Wooden began the 1992 season at defensive tackle before returning after three games to outside linebacker; he started all 12 games and made 58 tackles while tying for the team-lead with 5.5 sacks and being second in the conference with two fumbles recovered. He concluded his collegiate career having won three letters and played 46 games with 21 starts. He helped them reach bowl games in all of his seasons with the school and Syracuse had consecutive 10–2 records and top-10 rankings in Wooden's last two years. He graduated from Syracuse with a degree in sociology.

==Professional career==
Wooden was signed by the Phoenix Cardinals as an undrafted free agent following the 1993 NFL draft, but did not make the final roster.

==Coaching and executive career==
After being released by the Cardinals, Wooden joined Simsbury High School as an assistant coach, working with the linebackers and running backs. He left the school prior to the 1994 season. He then served for a time as an assistant coach of the NCAA Division II American International Yellow Jackets.

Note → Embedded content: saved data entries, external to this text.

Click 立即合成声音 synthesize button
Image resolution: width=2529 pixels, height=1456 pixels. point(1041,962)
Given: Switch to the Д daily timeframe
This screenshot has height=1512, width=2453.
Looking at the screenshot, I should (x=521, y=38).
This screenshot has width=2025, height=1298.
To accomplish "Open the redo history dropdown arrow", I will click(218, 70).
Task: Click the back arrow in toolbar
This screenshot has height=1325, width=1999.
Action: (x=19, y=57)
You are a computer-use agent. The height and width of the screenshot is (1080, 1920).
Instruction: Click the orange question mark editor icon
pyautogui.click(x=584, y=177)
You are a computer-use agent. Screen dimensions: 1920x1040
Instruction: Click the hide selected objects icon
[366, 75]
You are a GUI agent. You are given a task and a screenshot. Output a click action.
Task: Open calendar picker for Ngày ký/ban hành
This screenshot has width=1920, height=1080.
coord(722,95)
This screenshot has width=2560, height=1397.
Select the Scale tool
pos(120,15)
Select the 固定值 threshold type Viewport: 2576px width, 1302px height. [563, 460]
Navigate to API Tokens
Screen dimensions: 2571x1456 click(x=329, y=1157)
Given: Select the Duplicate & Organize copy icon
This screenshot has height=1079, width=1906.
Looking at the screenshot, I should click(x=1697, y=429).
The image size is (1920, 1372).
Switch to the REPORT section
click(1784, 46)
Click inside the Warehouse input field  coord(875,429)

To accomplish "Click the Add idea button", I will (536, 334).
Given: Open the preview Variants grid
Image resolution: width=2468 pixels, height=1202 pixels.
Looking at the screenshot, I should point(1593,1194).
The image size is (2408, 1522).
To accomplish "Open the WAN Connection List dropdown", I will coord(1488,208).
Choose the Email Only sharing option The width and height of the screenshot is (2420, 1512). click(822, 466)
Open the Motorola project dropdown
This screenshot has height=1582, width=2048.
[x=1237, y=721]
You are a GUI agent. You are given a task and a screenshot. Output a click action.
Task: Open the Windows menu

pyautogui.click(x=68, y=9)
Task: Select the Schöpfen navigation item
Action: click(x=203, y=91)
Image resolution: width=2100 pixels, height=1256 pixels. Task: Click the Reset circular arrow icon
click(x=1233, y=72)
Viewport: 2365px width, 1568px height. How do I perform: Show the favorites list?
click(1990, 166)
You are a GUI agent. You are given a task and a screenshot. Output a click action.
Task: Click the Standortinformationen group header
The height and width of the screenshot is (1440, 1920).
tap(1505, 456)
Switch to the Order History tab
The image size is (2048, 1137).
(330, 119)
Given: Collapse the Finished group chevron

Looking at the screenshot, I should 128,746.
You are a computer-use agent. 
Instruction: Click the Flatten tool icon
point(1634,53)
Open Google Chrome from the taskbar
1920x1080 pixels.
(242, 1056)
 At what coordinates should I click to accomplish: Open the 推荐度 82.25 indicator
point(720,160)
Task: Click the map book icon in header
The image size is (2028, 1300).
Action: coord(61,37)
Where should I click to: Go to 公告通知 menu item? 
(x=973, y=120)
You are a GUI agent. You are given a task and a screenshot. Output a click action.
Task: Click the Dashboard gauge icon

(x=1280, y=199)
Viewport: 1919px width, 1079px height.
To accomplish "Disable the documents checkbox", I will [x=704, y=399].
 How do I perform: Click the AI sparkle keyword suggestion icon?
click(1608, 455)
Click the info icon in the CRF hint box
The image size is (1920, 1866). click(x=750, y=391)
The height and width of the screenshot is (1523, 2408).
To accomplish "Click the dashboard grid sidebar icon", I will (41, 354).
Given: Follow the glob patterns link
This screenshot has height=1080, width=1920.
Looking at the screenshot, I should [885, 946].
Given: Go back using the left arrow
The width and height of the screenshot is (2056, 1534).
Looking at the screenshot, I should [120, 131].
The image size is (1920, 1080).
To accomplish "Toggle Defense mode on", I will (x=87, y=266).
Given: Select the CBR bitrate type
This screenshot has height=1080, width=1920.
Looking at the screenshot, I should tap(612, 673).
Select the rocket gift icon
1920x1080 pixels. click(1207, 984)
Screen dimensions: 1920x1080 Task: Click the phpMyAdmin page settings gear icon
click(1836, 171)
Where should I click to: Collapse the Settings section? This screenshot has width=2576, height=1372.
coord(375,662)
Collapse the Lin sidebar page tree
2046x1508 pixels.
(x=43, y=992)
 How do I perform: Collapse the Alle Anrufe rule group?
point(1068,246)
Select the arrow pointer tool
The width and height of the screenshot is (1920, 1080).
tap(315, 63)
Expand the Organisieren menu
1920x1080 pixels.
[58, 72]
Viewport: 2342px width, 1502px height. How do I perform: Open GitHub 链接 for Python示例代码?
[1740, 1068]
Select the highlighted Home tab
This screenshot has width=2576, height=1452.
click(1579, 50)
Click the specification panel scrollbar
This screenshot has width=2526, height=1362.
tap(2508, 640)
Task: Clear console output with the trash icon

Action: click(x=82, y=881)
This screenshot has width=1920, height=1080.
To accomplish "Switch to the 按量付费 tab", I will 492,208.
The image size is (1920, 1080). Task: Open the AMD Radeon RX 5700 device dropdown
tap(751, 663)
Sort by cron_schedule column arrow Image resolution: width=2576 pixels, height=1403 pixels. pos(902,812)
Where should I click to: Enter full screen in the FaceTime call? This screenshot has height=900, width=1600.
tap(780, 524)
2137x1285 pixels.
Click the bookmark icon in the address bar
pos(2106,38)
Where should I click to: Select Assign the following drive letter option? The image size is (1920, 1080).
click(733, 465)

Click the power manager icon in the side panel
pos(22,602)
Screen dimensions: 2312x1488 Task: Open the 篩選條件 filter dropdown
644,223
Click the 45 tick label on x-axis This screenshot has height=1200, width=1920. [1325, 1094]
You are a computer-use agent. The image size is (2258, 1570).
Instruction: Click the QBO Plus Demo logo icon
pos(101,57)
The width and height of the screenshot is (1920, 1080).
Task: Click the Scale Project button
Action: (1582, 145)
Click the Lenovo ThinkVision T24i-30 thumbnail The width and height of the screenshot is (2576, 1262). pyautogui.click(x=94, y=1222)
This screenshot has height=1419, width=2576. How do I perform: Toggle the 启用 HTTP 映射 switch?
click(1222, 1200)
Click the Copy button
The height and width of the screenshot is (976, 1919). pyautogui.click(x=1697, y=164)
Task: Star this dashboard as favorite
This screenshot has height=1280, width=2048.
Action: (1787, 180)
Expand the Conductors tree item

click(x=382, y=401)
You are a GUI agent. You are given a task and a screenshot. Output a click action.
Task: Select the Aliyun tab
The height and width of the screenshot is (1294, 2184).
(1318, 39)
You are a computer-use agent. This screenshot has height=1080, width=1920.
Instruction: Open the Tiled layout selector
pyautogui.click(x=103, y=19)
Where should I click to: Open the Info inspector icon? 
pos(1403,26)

Wooden had kept in touch with Scott Pioli, who was a coach at Syracuse while Wooden played there, and Pioli, now director of player personnel with the NFL's New York Jets, hired Wooden as a pro personnel assistant. An article from Associated Press noted that "[t]he entry-level job involved cataloging and cutting evaluation tapes, keeping the pro roster boards updated and watching tape for what was a tiny pro personnel department at the time." He remained with the Jets for 16 years and served through five head coaches, two owners and stayed after Pioli left the team. His position was pro personnel assistant from 1997 to 1998, pro scout from 1999 to 2000, senior pro scout of the American Football Conference (AFC) from 2001 to 2002, assistant director of pro scouting in 2003, director of pro scouting from 2004 to 2006, and assistant director of player personnel from 2007 to 2012. Until 2007, Wooden worked mainly in the team's pro scouting department, but he shifted to the college side with his appointment of assistant director of player personnel and was the team's only staff member to have roles in both sides in his final six years.

Wooden accepted a position as the director of player personnel for the San Diego Chargers (renamed the Los Angeles Chargers in 2016) in 2013. In this role, he became the leader of both the team's pro and college scouting departments. While with the Chargers, he received interviews for general manager positions with several other teams, including from the Pittsburgh Steelers, Washington Commanders and Chicago Bears. After Chargers general manager Tom Telesco was fired with three games remaining in the 2023 season, Wooden was named the team's interim general manager.

On February 26, 2024, the Las Vegas Raiders hired Wooden as a senior director of player personnel.

On February 7, 2025, Wooden was relieved as Raiders senior director of player personnel along with senior national scout Dujuan Daniels.

On April 29, 2026, the Baltimore Ravens hired Wooden to serve as a front office consultant.